# YOUR INSTRUCTIONS
Pictures stay out of the copy. Transcribe exactly the lines from the line with "Image resolution: width=760" through the final line of the records.

# ENTRIES SHOWN
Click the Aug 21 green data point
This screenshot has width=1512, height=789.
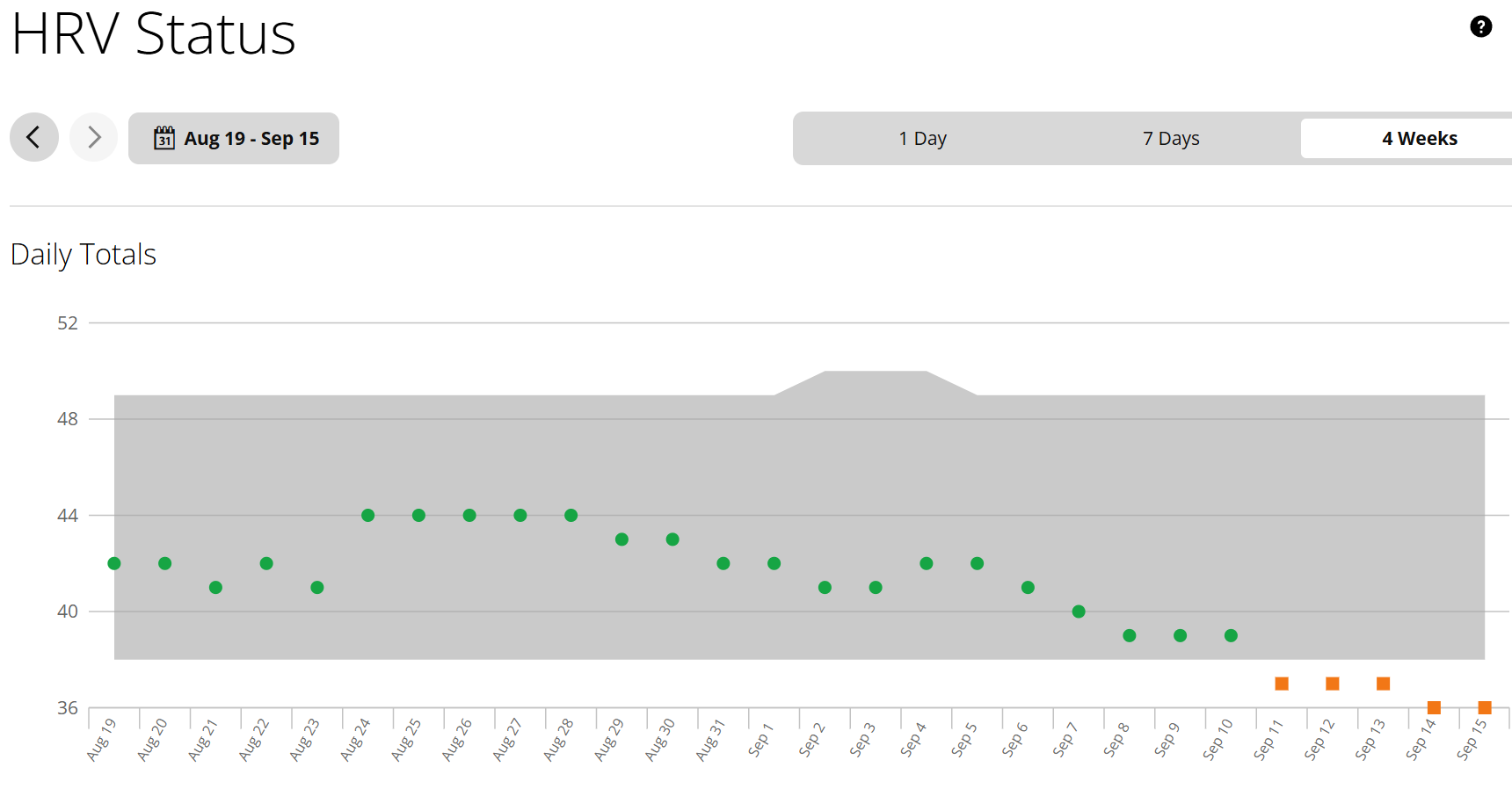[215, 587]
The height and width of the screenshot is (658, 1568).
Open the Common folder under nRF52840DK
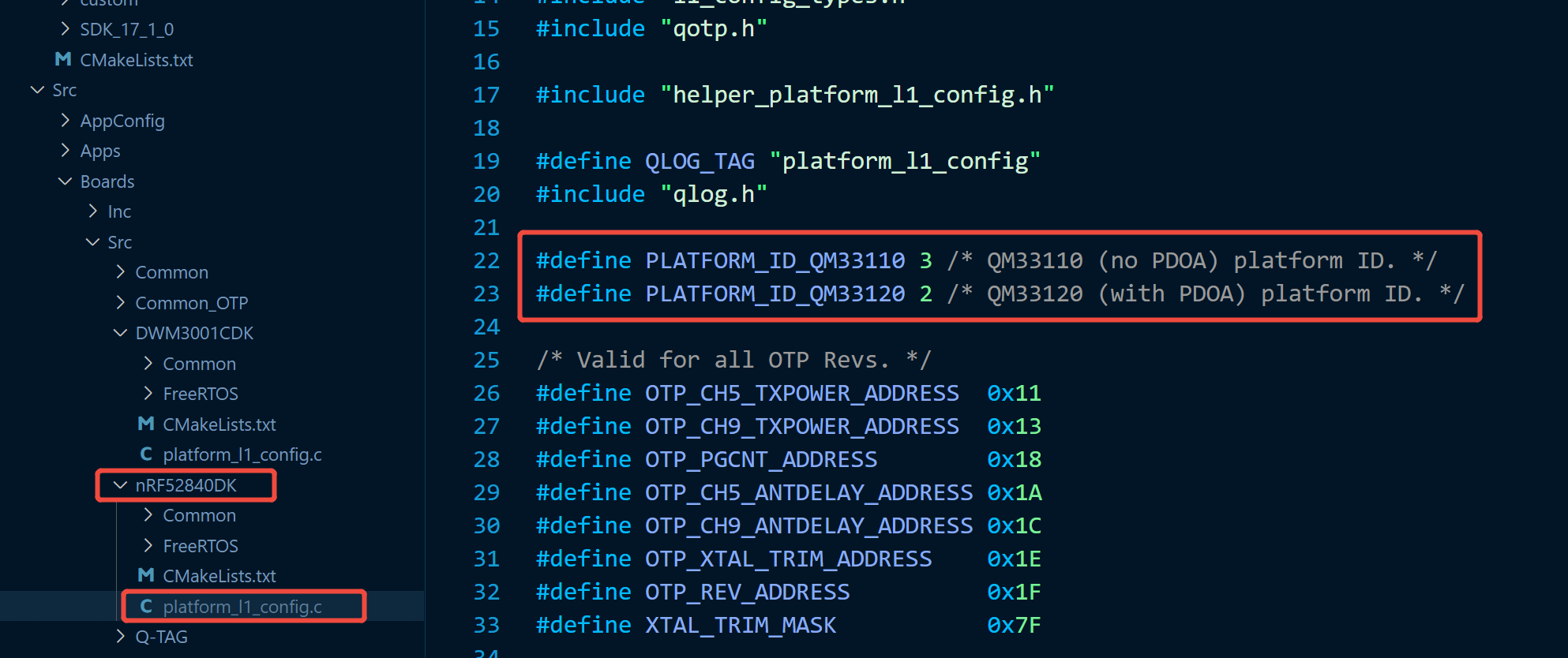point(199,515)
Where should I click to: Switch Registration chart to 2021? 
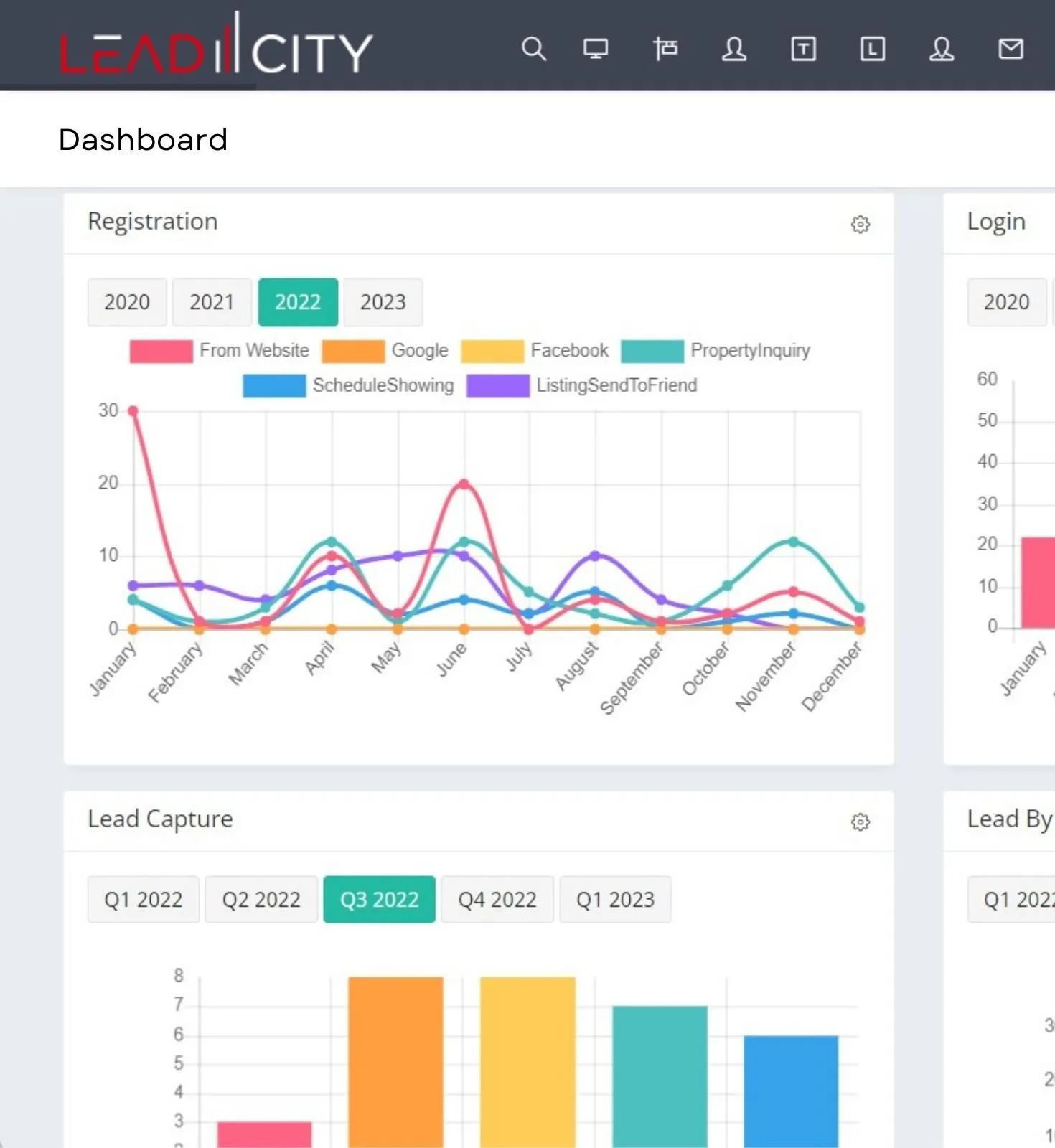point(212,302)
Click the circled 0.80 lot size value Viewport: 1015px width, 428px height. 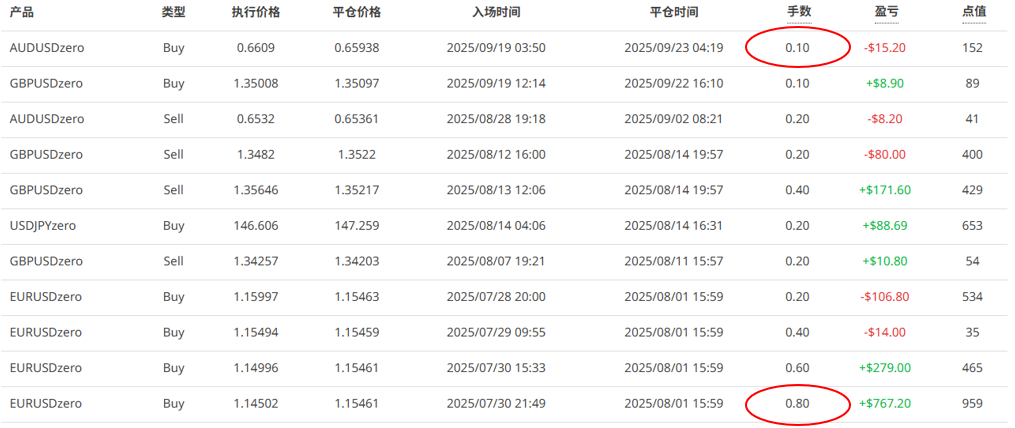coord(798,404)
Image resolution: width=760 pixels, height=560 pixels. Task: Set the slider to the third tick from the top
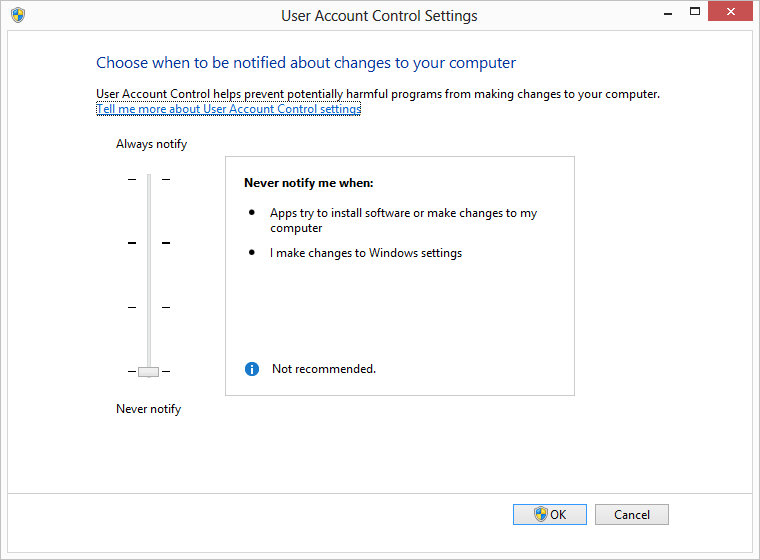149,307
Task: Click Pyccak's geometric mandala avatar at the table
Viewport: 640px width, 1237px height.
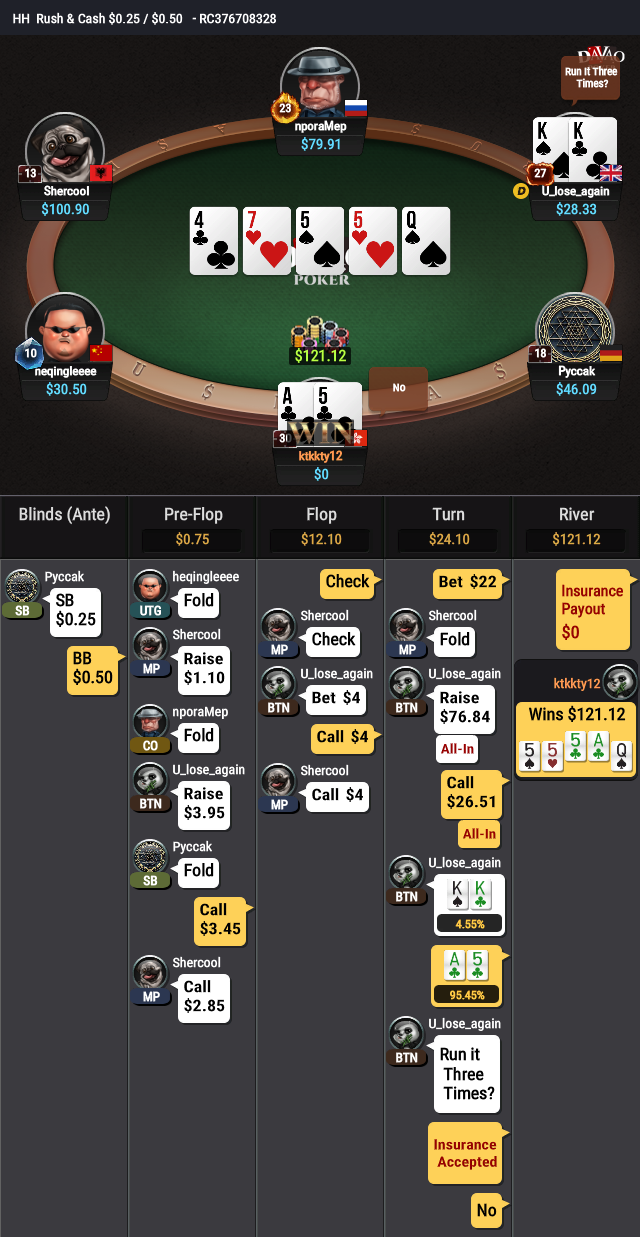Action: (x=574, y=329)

# RESULT OF THIS EXERCISE
Image resolution: width=760 pixels, height=560 pixels. Task: Set the slider to the third tick from the top
149,307
Task: Click Pyccak's geometric mandala avatar at the table
Viewport: 640px width, 1237px height.
Action: (x=574, y=329)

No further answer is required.